Can you check if this test triggers the problem ?

#include <string.h>
#include <stdlib.h>

main()
{
   char *test = "0123456789";
   char *control = "01234567";
   char *verify;

   verify = strndup(test, 8);
   if (strcmp(control, verify))
       printf("strndup is broken\n");
}

Simo
Comment 9 Heinrich Mislik 2004-08-23 08:04:20 UTC 
No, this does not trigger the problem, but now I think I found it:

#include <string.h>
#include <stdlib.h>
#include <stdio.h>

main()
{
   char *test1   = "abcdefghijk";
   char *test2   = "0123456789";
   char *control = "012345678";
   char *verify;
   free(strndup(test1, 10));
   verify = strndup(test2, 9); /* shorter then first strndup !!! */
   fprintf(stderr,">%s<\n",verify);
   if (strcmp(control, verify))
       printf("strndup is broken\n");
}

If compiled with -q32 This prints

>012345678j<
strndup is broken

It does not happen when anyone of the following is true:

* the free is left out
* the length of the second strndup is larger then of the first one.
* compiled with -q64 (64 bit).

Note that the strnlen bug happens regardless of 32 or 64 bit.
Comment 10 Heinrich Mislik 2004-08-23 08:42:08 UTC 
(In reply to comment #9)

> * compiled with -q64 (64 bit).

Sorry! i was to fast.
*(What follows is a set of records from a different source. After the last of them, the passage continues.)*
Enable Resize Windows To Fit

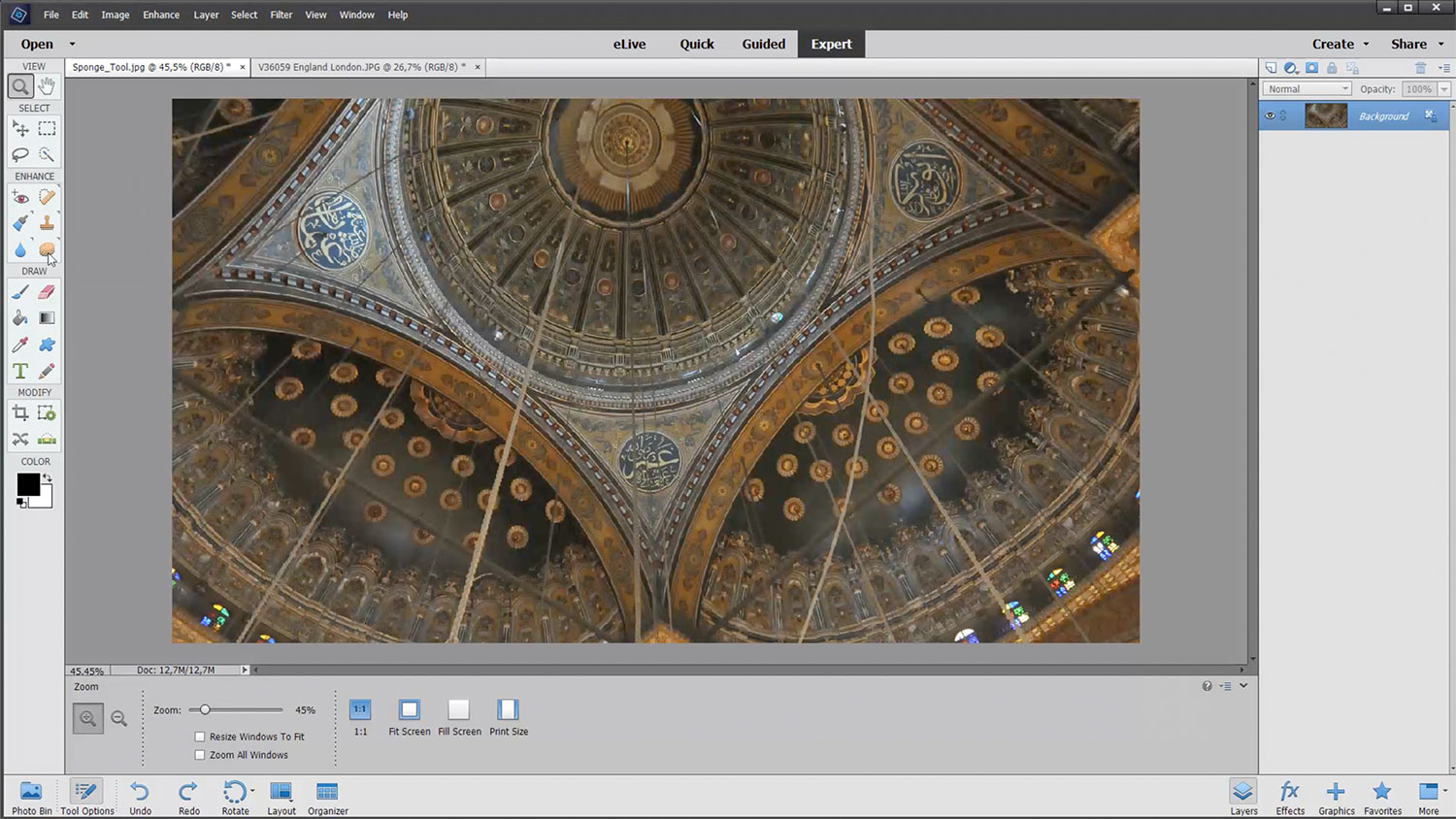pyautogui.click(x=200, y=737)
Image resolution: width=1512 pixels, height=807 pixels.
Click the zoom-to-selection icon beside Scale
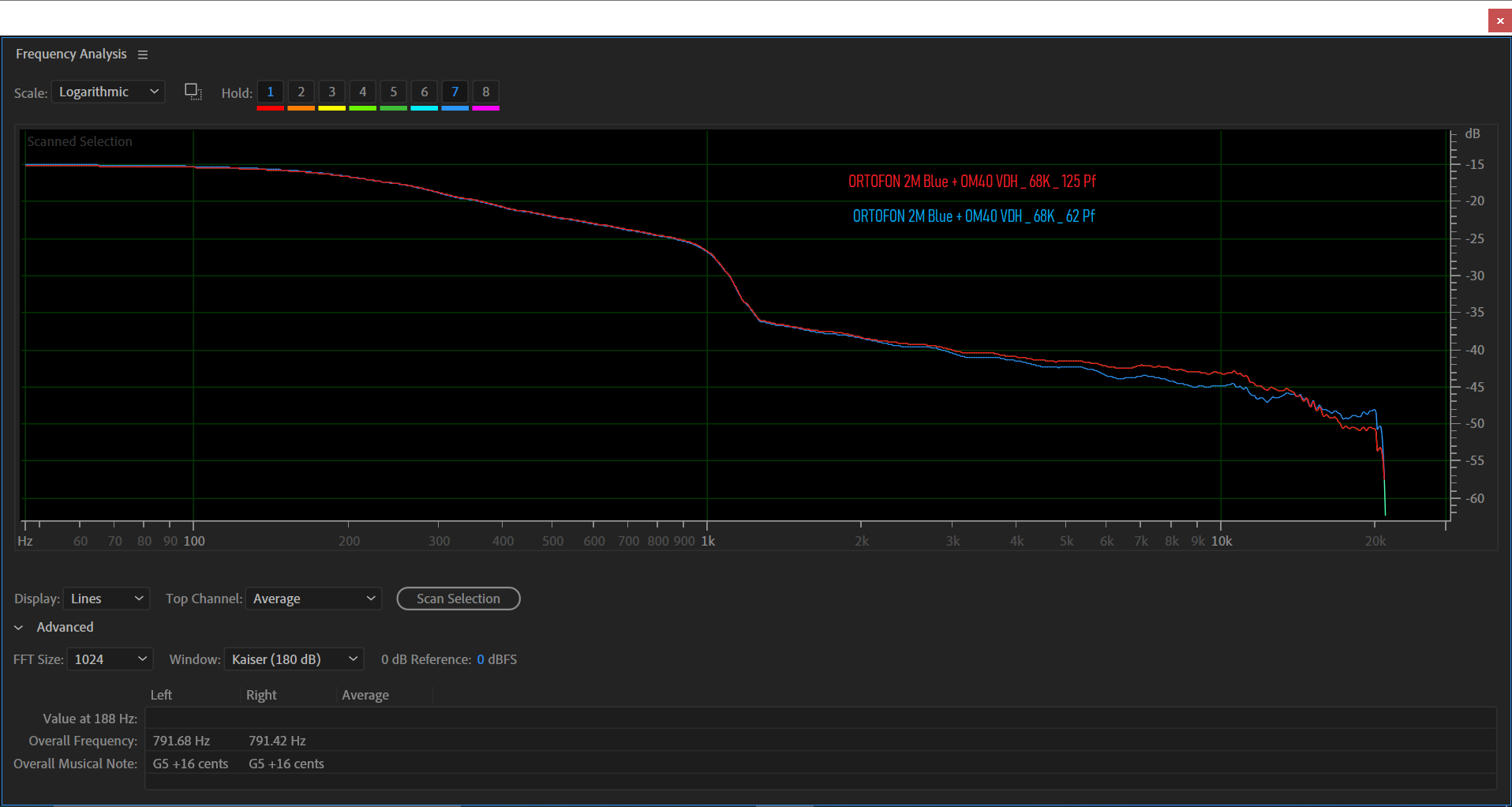pos(193,92)
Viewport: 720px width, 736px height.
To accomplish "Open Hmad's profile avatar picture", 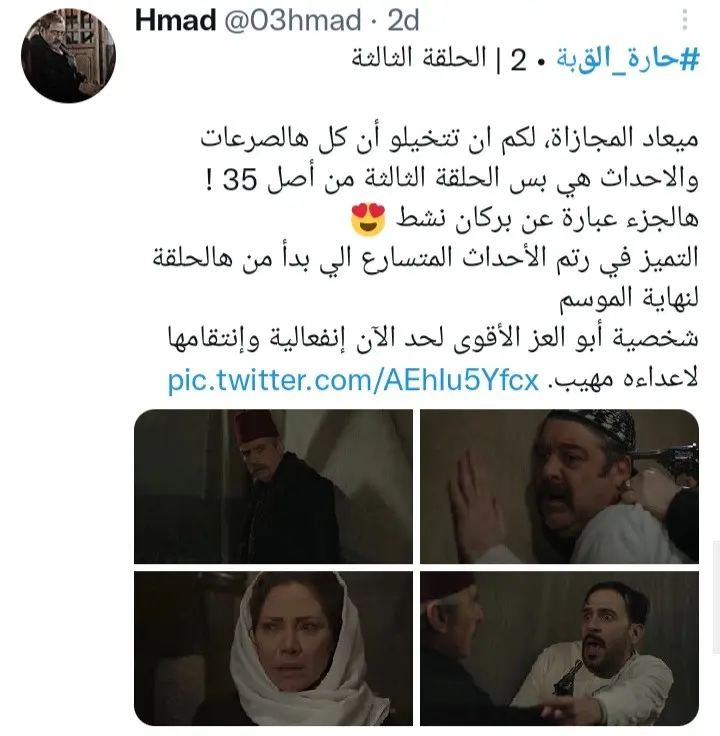I will (x=68, y=55).
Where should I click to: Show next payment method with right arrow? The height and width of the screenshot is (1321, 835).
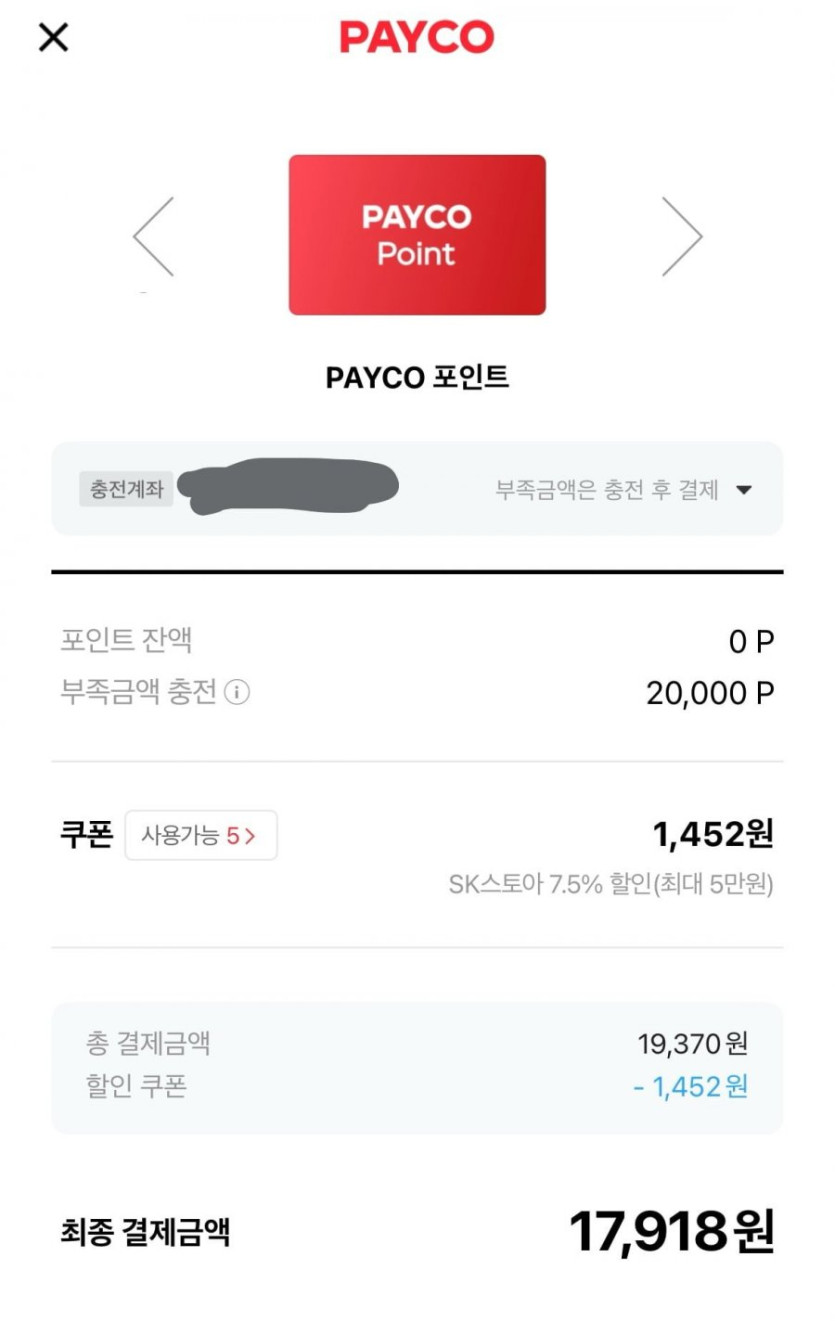tap(682, 236)
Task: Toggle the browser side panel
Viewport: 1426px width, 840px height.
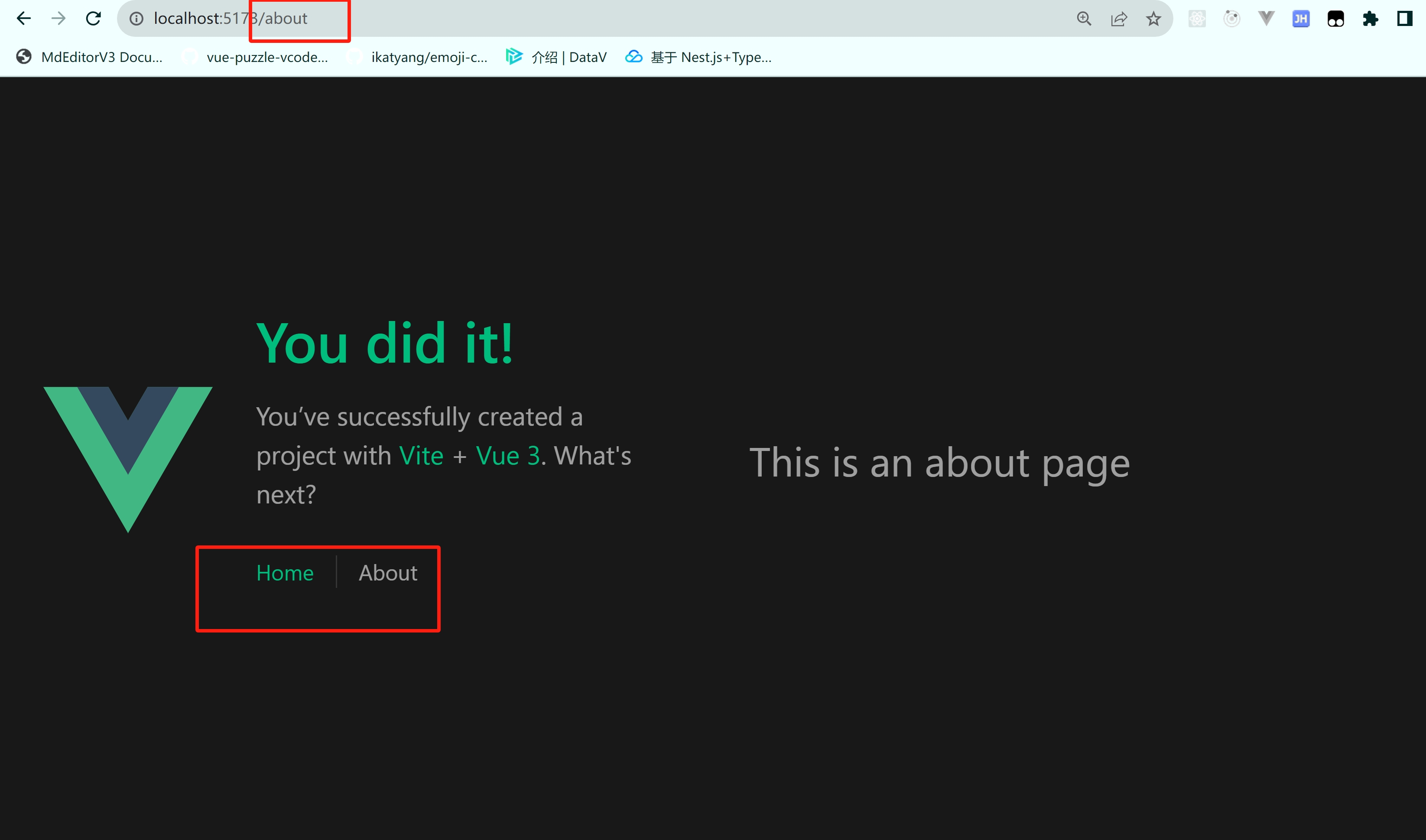Action: (1404, 19)
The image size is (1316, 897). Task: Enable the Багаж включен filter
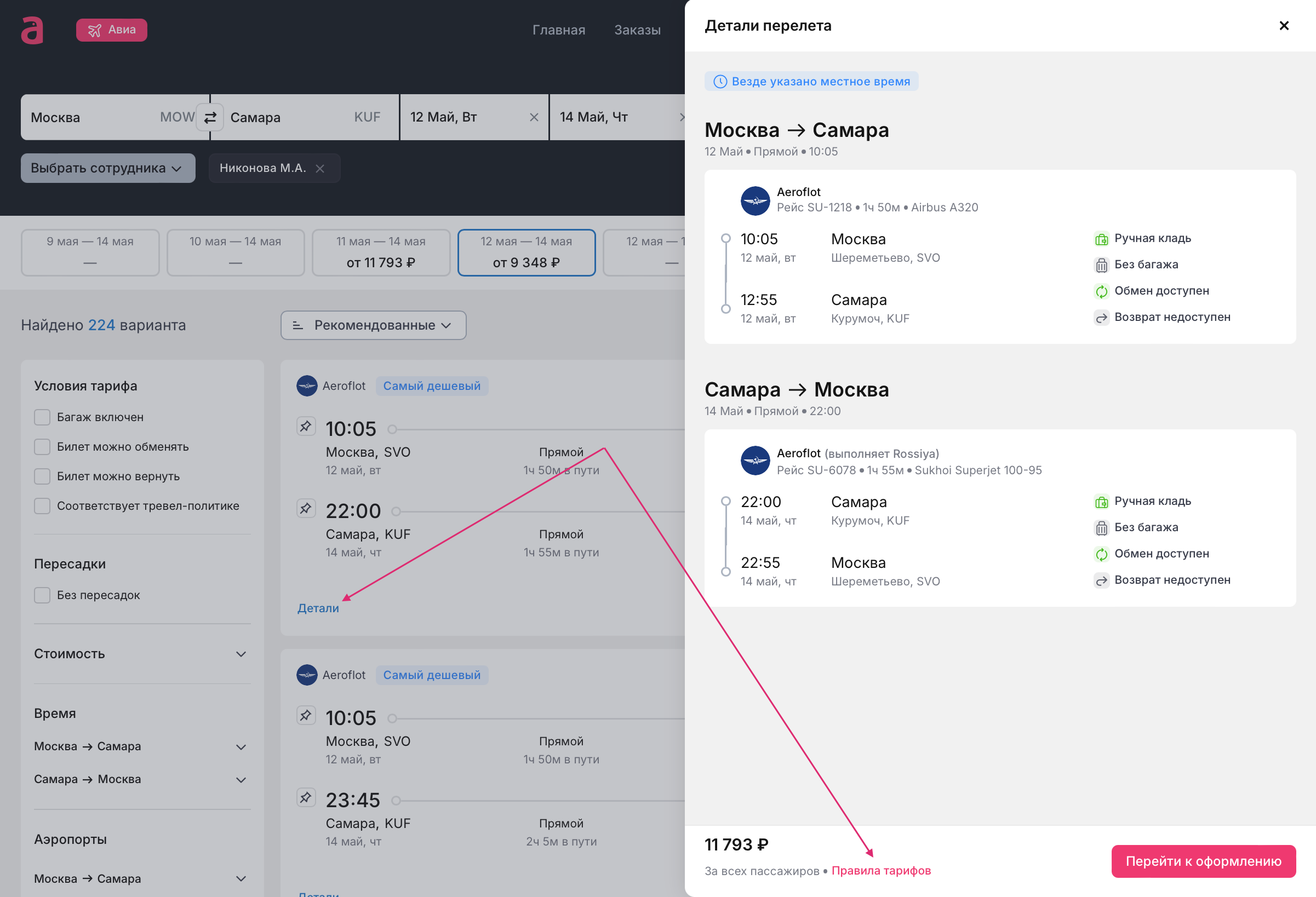tap(43, 417)
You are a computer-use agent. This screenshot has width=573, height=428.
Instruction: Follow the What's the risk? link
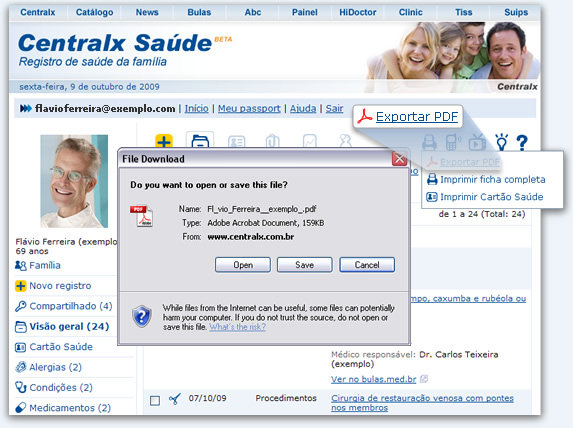tap(238, 327)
The following failes regardless of 32 or 64 bit:

#include <string.h>
#include <stdlib.h>
#include <stdio.h>

main()
{
   char *test1   = "abcdefghijabcdefghijabcdefghijk";
   char *test2   = "012345678901234567890123456789";
   char *control = "01234567890123456789012345678";
   char *verify;
   free(strndup(test1, 30));
   verify = strndup(test2, 29); /* shorter then first strndup !!! */
   fprintf(stderr,">%s<\n",verify);
   if (strcmp(control, verify))
       printf("strndup is broken\n");
}
Comment 11 Simo Sorce 2004-08-24 00:52:29 UTC 
(In reply to comment #10)

Confirmed, with the following test I get wrong results.

int main(void)
{
  char *test = "ABCDEFGHIJKLMNOPQRSTUVWXYZabcdefghijklmnopqrstuwxyz";
  char *control = "0123456789012345678901234567890123456789";
  char *verify;
  verify = strndup(test,45);
  printf("strndup n.1: [%s]\n", verify);
  free(verify);
  verify = strndup(control,30);
  printf("strndup n.2: [%s]\n", verify);
}

Simo.
Comment 12 Gerald (Jerry) Carter (dead mail address) 2005-02-05 07:43:22 UTC 
Is this still an issue on 3.0.11 ?  Please reopen if necessary.
Comment 13 Gerald (Jerry) Carter (dead mail address) 2005-08-24 10:17:13 UTC 
sorry for the same, cleaning up the database to prevent unecessary reopens of bugs.